* _Brief_: Of the entries below, restate word for word only the section that runs from the line with "Task: Click line number 1 in the gutter" to the line with "Screen dimensions: 821x414", counting both ends.

* _Dataset excerpts_:
********************

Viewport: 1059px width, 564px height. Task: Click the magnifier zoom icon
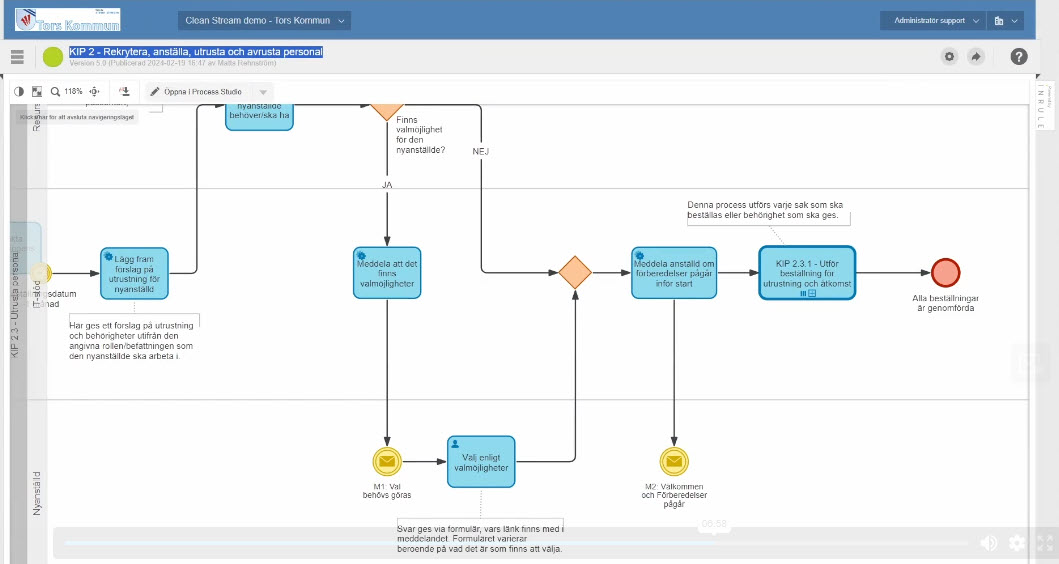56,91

********************

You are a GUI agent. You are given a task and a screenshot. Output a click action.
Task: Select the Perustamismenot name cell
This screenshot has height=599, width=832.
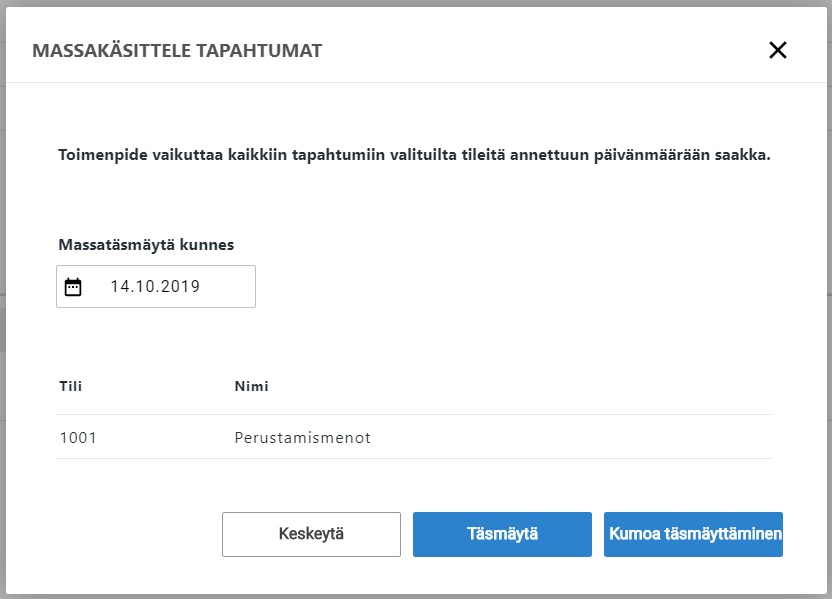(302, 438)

********************

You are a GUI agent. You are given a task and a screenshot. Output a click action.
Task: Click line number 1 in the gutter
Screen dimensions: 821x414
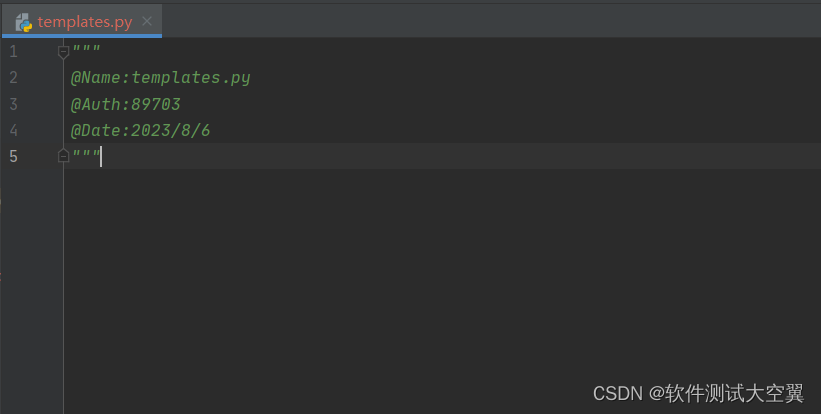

********************

* _Written response_:
Task: Click line number 1 in the gutter
Screen dimensions: 821x414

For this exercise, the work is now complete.